How can I improve my lighting quality with lightmaps?

So, i’m currently building my first level and I struck on this issue: my lightning quality seems to decrease drastically once building my lightning. I’m talking about an asset created by me, so the problem might be its lightmaps, though I already tried modifying it more times. I also tried increasing lightmap resolution from 128 to 2048 but nothing much seems to change. I’m attaching files providing the two outputs and the lightmap of said asset. Thanks in advance

Hi!

Could you post your lightmass settings? Maybe it’s not counting that detailed or you blur out the result with smoothness…

I didn’t try to modify them, so they are at their default value

Is the surface material of it reflective at all? If it is, would changing the Roughness and/or Metallic value change the amount of noise?

Try unchecking “Compress Lightmaps” in World Lightmass Settings.

Is raytracing on for the project? If yes, then are RT Global Illumination settings enabled? what are those?

The default setting will give you a basic result!
Right now the accuracy is 1cm /no smaller detail will be calculated/
And most of the result is blurred out (smoothness 1)
Also only these areas receive the lighting information you’re after!!
(sry can’t upload the pic)
…you can count how many pixels are covering that area with a way too low (>256) lightmap: a few! That won’t give you proper results either!
So you need to set higher lightmass settings (0.1 for scale and 0.6 smoothness) and also a higher res lightmap (512 <) + hopefully you have importance volume covering the area…
Also as mentioned: turning off lightmap compression also gives you a cleaner result!

thank you for your explaination! I played with some settings a bit, and i’m starting to get some results.

Thanks everyone for your answers so far! I’ve been struggling for a while with this issue and I was fixated on modifying my lightmaps over and over again, without trying anything else. I’m planning to develop my first game with this props, and I am clueless on which lightmass settings and lightmap texel density and resolution I should aim for, since I am a complete beginner, can you give me some advice?

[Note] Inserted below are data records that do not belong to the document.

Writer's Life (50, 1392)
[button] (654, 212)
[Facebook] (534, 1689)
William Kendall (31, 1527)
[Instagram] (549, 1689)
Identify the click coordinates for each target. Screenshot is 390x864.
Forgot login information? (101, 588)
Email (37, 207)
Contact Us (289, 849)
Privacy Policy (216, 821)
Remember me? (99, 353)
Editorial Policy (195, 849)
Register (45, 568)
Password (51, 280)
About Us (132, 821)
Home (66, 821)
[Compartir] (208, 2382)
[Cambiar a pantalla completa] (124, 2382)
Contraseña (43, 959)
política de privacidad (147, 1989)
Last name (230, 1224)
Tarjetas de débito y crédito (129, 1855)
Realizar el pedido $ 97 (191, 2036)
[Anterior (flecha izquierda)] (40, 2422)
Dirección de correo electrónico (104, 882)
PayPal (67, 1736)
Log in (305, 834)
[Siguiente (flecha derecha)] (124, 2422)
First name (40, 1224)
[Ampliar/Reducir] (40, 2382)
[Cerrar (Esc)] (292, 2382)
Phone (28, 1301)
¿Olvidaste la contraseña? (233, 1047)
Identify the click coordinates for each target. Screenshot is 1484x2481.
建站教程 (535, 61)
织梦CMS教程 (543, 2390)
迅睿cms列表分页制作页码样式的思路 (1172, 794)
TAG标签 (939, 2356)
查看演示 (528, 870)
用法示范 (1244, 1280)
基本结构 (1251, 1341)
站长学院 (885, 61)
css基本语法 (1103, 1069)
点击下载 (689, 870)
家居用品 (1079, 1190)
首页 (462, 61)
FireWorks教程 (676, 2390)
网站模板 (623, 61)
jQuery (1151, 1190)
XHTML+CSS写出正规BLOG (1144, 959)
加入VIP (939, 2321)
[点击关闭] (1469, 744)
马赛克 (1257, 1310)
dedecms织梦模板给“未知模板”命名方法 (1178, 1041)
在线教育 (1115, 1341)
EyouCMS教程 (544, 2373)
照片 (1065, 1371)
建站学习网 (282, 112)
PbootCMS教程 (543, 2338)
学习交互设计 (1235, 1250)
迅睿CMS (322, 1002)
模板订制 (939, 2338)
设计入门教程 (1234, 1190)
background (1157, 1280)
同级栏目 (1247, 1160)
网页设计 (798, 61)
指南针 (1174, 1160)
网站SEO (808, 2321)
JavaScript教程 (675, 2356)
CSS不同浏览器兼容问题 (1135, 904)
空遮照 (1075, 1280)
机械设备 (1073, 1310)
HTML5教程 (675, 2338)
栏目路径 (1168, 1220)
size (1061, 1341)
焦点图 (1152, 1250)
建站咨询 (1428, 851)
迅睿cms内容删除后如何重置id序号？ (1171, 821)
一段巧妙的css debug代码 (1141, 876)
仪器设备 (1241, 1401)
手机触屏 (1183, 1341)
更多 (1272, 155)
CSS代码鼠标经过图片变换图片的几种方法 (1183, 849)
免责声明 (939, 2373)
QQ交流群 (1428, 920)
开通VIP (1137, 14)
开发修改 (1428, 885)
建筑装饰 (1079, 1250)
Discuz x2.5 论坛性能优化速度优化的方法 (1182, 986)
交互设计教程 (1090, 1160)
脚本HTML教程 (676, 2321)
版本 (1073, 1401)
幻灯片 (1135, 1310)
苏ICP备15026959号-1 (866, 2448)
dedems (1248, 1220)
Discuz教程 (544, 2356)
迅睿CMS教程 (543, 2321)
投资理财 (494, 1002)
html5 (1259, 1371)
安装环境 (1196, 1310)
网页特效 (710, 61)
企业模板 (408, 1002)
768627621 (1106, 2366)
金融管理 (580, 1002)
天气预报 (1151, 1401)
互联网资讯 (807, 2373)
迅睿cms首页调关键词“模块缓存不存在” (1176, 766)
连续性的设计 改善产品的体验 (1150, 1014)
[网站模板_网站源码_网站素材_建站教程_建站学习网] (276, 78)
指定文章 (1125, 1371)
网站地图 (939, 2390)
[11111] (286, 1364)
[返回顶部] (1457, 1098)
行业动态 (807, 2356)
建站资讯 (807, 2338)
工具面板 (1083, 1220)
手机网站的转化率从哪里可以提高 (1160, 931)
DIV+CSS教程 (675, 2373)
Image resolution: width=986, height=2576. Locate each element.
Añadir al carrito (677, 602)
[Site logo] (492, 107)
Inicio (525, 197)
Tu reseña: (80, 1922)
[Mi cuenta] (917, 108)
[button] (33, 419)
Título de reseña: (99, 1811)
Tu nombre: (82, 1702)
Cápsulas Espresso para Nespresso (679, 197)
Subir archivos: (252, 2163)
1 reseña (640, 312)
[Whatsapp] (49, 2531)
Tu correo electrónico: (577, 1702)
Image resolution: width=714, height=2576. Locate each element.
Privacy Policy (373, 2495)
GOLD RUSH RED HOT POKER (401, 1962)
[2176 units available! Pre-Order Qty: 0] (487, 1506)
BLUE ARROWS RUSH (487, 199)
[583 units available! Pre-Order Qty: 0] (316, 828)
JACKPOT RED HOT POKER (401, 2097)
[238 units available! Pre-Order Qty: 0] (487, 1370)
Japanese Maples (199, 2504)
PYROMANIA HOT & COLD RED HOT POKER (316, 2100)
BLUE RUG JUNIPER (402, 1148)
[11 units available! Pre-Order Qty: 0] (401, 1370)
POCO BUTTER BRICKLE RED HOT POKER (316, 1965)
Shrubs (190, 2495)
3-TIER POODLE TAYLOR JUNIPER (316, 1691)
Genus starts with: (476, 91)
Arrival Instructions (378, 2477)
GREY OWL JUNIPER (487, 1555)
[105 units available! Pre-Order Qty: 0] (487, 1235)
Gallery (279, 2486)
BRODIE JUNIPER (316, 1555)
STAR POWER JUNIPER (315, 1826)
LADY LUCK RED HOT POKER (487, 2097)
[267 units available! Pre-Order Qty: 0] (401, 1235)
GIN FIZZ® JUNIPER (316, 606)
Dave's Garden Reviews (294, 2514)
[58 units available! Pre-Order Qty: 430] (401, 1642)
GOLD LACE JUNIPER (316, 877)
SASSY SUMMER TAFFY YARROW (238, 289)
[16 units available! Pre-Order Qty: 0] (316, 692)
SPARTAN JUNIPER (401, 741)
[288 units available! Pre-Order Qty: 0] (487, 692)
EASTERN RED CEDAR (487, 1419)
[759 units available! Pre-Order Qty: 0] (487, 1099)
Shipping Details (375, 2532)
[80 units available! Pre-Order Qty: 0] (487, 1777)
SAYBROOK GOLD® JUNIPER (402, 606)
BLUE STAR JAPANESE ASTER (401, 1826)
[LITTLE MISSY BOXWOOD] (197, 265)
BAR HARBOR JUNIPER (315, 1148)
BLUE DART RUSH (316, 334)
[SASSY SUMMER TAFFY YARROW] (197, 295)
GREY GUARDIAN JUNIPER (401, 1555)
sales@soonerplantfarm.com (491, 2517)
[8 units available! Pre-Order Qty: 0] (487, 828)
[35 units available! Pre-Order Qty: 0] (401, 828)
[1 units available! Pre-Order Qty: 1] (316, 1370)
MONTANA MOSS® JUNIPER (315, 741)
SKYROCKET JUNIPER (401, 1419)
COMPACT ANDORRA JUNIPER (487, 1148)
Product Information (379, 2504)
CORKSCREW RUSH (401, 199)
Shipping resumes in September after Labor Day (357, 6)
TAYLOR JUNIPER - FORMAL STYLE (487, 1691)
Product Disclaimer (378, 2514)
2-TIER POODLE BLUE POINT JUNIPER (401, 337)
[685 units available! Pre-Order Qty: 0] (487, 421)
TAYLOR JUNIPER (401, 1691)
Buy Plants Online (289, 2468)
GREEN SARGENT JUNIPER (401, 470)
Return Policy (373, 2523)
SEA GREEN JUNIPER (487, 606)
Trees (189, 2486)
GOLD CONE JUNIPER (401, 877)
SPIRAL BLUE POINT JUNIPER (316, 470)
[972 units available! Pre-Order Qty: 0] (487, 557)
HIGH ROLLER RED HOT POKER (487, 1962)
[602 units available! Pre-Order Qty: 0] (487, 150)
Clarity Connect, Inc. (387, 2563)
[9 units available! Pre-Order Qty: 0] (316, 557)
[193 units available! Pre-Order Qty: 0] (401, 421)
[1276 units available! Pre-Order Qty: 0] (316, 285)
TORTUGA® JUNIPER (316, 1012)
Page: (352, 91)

(lightmap set at a resolution of 512x512)

There is no material as i’m testing the lightmaps of my props as I finish mapping them (tell me if I do anything wrong), and raytracing is off for this project. Unchecking “Compress Lightmaps” did produce far better results as you can see from the screenshots I’ve uploaded, Thanks!

The props are using a default material type, which appears noisy no matter what you do. It has a perlin noise built into it. If Starter Content was enabled for the project, there’s a folder called Materials that has some to apply to objects. Try one of the flat, smooth materials that are either white / grey to see how it looks on the props. It’ll help in seeing how the shading is going much easier than the default material that’s currently on those. I didn’t notice it was the default material before when I replied.

To check your UV mapping, or texture mappings, open a mesh in the editor (e.g., the desk mesh) by right-clicking and selecting “Open asset_name here…”. Then in the mesh editor, there’s a toolbar above. Click Channels dropdown, click Channel 1 to display it. Select Show UVs, which is also in the toolbar above. If the UVs aren’t in Channel 1, but instead in Channel 0 or 2, then select one of those. To check what channel UVs are in, go to LOD settings in the mesh editor (at the right), and expand Build Settings. Destination Lightmap Index is the channel that the UV mappings are saved in, while Source LM Index is the channel the UV mappings were generated from. So, Destination is the channel they’re currently in.

Lightmass settings would be better to start at 1 for Static Level Scale, not lower. Increase quality, and adjust smoothness according to the look of the game. Higher smoothness might be applicable for a stylized graphics game (such as Borderlands), or for certain kinds of lighting situations / rooms / scenes, but it reduces directionality of lighting…at least according to the engine tooltips lol.

Use more dynamic lighting for traversable areas of the game because that’s where things change more. Not that static isn’t optimal for those areas, yet it’s easier to work with dynamic lighting when there’s a bunch of characters and other things that change during run-time of the game. I’m a beginner too, and this is a summary of my perspective on how to do those aspects of lighting in Unreal Engine. Don’t only listen to me, obviously, as there are more experienced and knowledgeable people in the forums and elsewhere. Watch a few youtube videos on the subjects of lighting, light types and how to use them, and how certain games were made in Unreal Engine (if those can be found).

Don’t worry about texel density until you know more about the basics of how lighting works, and how to design particular lighting setups: daytime / outdoor lighting, night lighting, indoor lighting, and some lighting effects (such as soft shadows, two-sided, foliage and landscapes, how materials figure in). Texel density is for micro-managing the memory and processor usage to fine-tune for performance. Don’t fiddle with it until there’s a problem, though I’m not saying to avoid it entirely until then. Sometimes the experts here will weigh in with their suggestions of reducing texel density, and you could easily get fixated on it and not really know what you’re doing. And only the suggestion from experts isn’t teaching you how to correct things for a certain case, unless it’s a more detailed and explained suggestion. Just use the engine more than trying to get advice, is my suggestion.

thanks for your time, I’ll follow your advices.